In a landscape undergoing seismic shifts, Elon Musk’s X Corp., formerly known as Twitter, appears to be testing three new tiers of premium service. This move could be a game-changer for the company, which has been battling a series of financial and operational challenges. Here’s what we know so far about the company’s new strategy.
Navigating Monetization: Three-Tiered Plans
The existing premium plan, priced at $7.99 per month, will be partitioned into Basic, Standard, and Plus categories. According to a briefing to debt holders by Linda Yaccarino, the Chief Executive Officer of X Corp., these tiers would vary based on the number of ads shown to the users. This strategy aims to attract different consumer segments who might be reluctant to pay the full price for premium services.
Hints of this new service model were found in the code for the Twitter app. An app enthusiast going by Aaronp613 discovered that the entry-level plan will display the usual amount of ads, while the standard plan will show half as many. The top-level plan, however, will be completely ad-free.
Financial Health of X Corp.
Yaccarino stated that the revenue of X Corp. is growing in the high single digits quarter-over-quarter across advertising, data licensing, and subscriptions. Despite a debt of $13 billion following Musk’s $44 billion takeover, the company is already cash flow positive, not accounting for debt service costs. Yaccarino projects the company to reach cash flow positivity, even including debt, by the latter half of 2024.
Advertisers’ Cautious Return
Despite these positive indicators, X Corp. faces challenges in recouping its advertising revenue. According to Yaccarino, roughly 90% of the company’s top 100 advertisers have returned, up from 75% in June. However, the returning advertisers are operating with more conservative budgets.
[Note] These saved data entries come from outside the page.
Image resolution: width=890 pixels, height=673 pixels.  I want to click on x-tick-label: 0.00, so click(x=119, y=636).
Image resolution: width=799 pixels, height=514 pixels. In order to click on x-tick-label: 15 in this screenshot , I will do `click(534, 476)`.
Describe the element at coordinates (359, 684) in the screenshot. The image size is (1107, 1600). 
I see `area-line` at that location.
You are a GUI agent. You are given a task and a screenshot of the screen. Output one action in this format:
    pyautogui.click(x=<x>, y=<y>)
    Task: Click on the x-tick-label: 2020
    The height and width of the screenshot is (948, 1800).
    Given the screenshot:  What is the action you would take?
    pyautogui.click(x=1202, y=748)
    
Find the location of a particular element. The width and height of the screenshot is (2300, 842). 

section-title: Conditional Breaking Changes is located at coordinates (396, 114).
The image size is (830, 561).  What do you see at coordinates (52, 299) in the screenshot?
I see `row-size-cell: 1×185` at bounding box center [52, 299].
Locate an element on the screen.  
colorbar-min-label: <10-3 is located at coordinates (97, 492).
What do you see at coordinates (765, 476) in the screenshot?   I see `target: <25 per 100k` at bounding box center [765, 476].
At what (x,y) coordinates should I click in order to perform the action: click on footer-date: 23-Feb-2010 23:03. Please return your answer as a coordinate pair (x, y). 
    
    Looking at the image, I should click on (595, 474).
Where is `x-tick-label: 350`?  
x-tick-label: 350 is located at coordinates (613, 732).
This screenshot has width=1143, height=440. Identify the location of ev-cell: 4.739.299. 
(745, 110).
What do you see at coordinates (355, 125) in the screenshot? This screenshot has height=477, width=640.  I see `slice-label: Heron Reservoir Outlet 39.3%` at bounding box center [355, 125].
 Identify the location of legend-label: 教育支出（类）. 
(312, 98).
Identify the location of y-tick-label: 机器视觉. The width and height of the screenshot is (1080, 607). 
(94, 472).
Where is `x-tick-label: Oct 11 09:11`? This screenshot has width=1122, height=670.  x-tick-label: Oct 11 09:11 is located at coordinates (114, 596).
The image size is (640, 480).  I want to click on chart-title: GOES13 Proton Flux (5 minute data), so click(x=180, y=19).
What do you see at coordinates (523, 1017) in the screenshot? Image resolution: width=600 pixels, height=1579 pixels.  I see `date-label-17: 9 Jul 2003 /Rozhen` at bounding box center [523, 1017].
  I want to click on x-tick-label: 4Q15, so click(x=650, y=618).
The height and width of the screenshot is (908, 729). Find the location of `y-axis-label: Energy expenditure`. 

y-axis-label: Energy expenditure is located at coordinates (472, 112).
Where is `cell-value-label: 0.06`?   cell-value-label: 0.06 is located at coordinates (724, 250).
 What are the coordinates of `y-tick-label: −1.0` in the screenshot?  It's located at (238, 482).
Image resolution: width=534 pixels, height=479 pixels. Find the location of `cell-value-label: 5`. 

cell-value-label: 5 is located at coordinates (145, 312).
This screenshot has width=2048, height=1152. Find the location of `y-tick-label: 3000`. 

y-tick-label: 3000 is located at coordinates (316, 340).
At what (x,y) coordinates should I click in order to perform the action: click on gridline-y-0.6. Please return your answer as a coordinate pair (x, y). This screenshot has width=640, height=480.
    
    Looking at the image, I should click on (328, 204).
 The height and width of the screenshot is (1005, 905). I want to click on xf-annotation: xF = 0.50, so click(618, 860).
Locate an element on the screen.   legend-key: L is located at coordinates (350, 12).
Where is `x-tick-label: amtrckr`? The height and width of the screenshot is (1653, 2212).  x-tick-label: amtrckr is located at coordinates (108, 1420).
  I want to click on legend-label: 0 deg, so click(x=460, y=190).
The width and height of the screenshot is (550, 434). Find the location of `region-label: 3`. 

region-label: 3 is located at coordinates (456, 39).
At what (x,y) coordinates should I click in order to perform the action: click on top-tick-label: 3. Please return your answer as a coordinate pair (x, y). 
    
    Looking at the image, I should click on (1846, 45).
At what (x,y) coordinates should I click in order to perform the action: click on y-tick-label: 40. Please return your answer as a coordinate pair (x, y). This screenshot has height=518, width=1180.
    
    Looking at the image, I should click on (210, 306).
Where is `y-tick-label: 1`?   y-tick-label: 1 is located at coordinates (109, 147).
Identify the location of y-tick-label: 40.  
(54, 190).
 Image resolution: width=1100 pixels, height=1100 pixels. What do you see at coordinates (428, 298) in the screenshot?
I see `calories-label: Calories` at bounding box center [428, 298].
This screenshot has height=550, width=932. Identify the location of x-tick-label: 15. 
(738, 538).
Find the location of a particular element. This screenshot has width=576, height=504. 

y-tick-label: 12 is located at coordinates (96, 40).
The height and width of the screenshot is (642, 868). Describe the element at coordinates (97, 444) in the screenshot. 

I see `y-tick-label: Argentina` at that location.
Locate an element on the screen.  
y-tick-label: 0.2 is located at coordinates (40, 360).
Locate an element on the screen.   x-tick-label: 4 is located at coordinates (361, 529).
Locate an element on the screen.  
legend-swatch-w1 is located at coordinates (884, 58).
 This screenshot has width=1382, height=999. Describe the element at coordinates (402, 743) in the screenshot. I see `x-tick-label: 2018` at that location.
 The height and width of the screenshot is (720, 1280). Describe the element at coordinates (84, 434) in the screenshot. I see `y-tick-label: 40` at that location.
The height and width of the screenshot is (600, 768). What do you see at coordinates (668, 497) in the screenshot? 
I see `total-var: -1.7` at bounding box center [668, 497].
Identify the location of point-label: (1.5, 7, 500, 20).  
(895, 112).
Management and Ownership Misalignment?
Interestingly, at a recent conference, Yaccarino seemed unaware of Musk’s suggestion to charge all users a small fee, which he believes could help in weeding out bots from the platform. This raises questions about how aligned the company’s top management is with its owner, especially when it comes to significant shifts in monetization strategies.
Previous Performance and Current Hurdles
Before Musk’s acquisition, Twitter generated nearly $5 billion in annual sales, with almost 90% of it coming from advertising. Now as X Corp., the company faces the challenge of winning back that revenue while servicing a debt that requires about $1.2 billion in annual interest payments.
The Road Ahead: Unfolding Strategies
Yaccarino, who was formerly the ad chief at NBCUniversal Media LLC, has been proactive in bringing new initiatives to X Corp. She recently closed a deal with Paris Hilton and 11:11 Media to promote the company’s live shopping and video products. However, the path to financial stability seems to be laden with uncertainties, compounded by the divergence in views between Musk and Yaccarino.
X Corp.’s plans to introduce a tiered subscription model could be a critical move in the company’s journey towards financial stability and growth. However, the lack of aligned visions between its ownership and management, along with the cautious return of advertisers, adds layers of complexity to this pivot. As X Corp. grapples with these challenges, its strategies and adaptations will set the course for its future in a fast-evolving social media landscape.